# Team Fighting Championship - MMA teams fighting and testing multiple opponent skills!



## Makalakumu (Apr 6, 2014)

Okay, here is something different.  Apparently, there is a new MMA promotion in Europe where teams of MMA fighters square off and battle.  The rules are very loose with basic MMA rules from the old days.  The winner is the team that has people standing in the end.  What do you guys think about this?

Here is a video of the fight I watched.  

http://teamsfight.com/news/UzwMtXkuPVMgi0Vn

This was total chaos!


----------



## drop bear (Apr 7, 2014)

Yeah really interesting tactically. See you don't necessarily need all too mmaers. Some good stand up ko merchants could work just get the wrestler to tie them up and the striker to finish them.
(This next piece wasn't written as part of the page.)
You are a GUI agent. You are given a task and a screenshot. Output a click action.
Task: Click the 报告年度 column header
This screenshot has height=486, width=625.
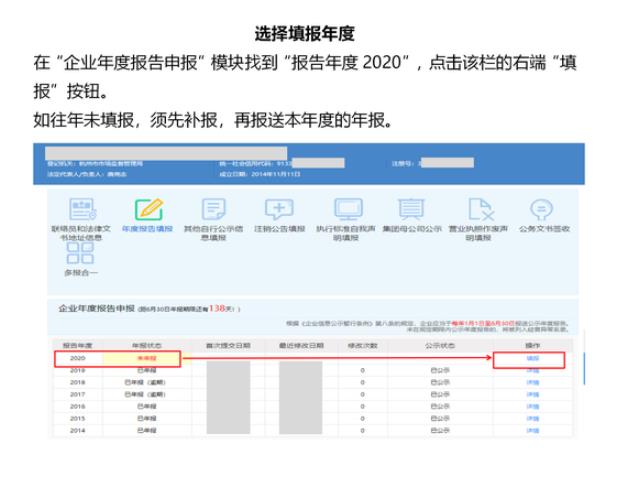tap(77, 344)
By the way. Flying kicks as an entry in a group fight.

http://m.youtube.com/watch?v=GixDXD44_yA


----------



## Makalakumu (Apr 7, 2014)

There is actually a lot to talk about here.  Notice how going to the ground pretty much got you stomped and put out.  A couple of those guys basically went and cleared out any of the pairs who were wrestling.


----------



## jezr74 (Apr 7, 2014)

Very fast paced, changes the dynamic of a ring fight.

It kind of looked like they were out weighed. I'd be interested to see if the bring in weight divisions and if it would change the pace of the fights.

Sent from my Surface Pro 2 using Tapatalk


----------



## drop bear (Apr 7, 2014)

Makalakumu said:


> There is actually a lot to talk about here.  Notice how going to the ground pretty much got you stomped and put out.  A couple of those guys basically went and cleared out any of the pairs who were wrestling.



Well sort of once they had the numbers the small team started not having a chance regardless. People were finished with GNP which then changed the odds.


----------



## Makalakumu (Apr 8, 2014)

drop bear said:


> Well sort of once they had the numbers the small team started not having a chance regardless. People were finished with GNP which then changed the odds.



At the very least, that changes the ground game. It better be quick and dirty or your likely to get jumped.


----------



## drop bear (Apr 8, 2014)

Makalakumu said:


> At the very least, that changes the ground game. It better be quick and dirty or your likely to get jumped.



Yeah. You would go to ground with numbers.

I would be interested to see what happens if the resisted pairing off and fought in formation.


----------